» **Data entries**
··········
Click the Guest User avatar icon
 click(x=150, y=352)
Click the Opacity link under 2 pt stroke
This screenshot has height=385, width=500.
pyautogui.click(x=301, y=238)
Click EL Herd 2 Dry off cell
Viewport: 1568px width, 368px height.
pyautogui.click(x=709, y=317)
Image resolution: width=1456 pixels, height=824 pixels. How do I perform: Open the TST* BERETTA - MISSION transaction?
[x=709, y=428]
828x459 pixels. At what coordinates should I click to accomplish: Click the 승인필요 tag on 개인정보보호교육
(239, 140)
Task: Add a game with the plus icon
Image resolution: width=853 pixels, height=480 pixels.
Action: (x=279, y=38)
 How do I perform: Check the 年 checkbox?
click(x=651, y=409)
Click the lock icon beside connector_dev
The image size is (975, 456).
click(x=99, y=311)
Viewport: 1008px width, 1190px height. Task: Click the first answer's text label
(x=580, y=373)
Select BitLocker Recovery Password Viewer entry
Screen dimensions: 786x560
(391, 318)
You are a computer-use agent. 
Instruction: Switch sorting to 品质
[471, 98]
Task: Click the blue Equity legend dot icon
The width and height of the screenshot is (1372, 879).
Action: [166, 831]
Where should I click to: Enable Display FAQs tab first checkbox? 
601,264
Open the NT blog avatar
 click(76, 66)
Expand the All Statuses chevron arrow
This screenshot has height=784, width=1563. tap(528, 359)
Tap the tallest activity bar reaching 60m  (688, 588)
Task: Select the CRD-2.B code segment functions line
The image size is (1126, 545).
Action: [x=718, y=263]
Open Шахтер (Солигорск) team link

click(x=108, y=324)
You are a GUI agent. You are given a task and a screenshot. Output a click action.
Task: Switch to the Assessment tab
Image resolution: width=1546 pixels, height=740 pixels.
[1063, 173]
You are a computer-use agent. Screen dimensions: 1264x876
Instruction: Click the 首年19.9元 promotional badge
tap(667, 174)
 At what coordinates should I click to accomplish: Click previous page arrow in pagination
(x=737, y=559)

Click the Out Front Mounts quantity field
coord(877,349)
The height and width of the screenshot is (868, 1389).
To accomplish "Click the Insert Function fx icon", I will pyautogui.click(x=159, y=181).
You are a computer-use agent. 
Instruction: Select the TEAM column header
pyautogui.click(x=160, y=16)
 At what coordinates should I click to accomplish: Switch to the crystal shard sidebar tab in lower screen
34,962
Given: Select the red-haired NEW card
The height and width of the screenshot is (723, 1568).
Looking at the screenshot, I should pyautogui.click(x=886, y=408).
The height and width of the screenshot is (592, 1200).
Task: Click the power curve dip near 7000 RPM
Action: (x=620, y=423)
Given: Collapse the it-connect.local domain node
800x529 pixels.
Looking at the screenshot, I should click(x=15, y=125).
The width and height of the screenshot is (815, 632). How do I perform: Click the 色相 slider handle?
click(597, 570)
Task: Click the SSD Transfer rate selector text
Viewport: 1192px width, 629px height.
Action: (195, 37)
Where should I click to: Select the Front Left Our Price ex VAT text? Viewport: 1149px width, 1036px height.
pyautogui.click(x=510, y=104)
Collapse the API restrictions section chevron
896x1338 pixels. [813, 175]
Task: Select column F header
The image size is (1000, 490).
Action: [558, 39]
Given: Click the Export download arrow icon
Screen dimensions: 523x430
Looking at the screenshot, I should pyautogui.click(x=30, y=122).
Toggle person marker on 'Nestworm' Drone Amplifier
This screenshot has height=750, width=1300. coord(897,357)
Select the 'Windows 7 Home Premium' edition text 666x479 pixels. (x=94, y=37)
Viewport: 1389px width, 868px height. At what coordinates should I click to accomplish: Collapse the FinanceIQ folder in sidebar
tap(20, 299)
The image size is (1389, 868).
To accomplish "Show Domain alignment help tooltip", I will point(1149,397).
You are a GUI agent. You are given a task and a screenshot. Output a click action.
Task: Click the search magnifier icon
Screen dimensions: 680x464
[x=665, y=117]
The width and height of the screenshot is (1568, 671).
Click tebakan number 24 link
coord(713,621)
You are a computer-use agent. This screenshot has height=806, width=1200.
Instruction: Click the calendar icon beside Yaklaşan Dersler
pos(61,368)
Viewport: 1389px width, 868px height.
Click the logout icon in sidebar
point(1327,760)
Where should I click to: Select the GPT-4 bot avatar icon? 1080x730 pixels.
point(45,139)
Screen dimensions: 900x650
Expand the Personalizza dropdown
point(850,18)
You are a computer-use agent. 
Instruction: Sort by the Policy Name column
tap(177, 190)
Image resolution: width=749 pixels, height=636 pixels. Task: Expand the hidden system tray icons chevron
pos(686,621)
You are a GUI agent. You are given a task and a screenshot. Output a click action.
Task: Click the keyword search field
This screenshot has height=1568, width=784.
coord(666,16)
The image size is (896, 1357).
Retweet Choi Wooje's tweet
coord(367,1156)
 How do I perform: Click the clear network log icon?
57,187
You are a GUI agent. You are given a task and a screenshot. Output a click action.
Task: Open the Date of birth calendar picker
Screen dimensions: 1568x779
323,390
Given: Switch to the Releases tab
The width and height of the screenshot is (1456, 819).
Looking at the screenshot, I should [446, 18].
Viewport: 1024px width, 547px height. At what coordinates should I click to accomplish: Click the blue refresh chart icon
··········
Show every line above that contains the word "size", copying each of those lines in full.

The image size is (975, 456).
The image size is (1126, 545).
The image size is (1000, 490).
The image size is (1389, 868).
The image size is (896, 1357).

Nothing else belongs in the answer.